PROMPT - Return every line of the records that contains the string "icon".

DATASET EXCERPTS -
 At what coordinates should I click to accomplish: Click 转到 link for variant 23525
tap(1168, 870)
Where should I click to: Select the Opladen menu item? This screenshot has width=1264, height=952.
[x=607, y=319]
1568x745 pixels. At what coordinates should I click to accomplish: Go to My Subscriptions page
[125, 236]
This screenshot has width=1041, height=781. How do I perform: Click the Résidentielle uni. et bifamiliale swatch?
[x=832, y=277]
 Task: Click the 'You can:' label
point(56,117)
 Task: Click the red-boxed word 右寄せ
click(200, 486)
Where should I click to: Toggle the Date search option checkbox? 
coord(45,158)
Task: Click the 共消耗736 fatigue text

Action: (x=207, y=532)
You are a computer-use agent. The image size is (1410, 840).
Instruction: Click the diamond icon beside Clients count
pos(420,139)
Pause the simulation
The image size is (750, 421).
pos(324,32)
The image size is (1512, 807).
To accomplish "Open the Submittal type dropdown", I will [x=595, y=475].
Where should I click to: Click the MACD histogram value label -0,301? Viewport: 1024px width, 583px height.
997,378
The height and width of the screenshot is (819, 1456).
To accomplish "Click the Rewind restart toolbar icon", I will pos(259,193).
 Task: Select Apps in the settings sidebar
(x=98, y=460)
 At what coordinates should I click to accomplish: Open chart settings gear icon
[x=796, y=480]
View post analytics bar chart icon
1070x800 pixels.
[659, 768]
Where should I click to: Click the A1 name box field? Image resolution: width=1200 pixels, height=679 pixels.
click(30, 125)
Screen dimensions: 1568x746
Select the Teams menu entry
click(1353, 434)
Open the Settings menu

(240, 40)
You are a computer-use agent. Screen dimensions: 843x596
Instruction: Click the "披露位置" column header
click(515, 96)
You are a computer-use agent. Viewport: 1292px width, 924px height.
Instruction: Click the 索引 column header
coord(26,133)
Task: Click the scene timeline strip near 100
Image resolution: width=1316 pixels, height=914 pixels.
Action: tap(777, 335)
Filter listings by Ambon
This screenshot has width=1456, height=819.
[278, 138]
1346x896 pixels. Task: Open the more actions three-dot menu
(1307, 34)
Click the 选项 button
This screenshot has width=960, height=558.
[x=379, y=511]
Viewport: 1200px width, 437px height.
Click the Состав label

SOLVED EXERCISE -
Instruction: Click the diamond icon beside Clients count
To accomplish "Click the Rewind restart toolbar icon", I will pos(259,193).
 At what coordinates should I click to accomplish: Open chart settings gear icon
View post analytics bar chart icon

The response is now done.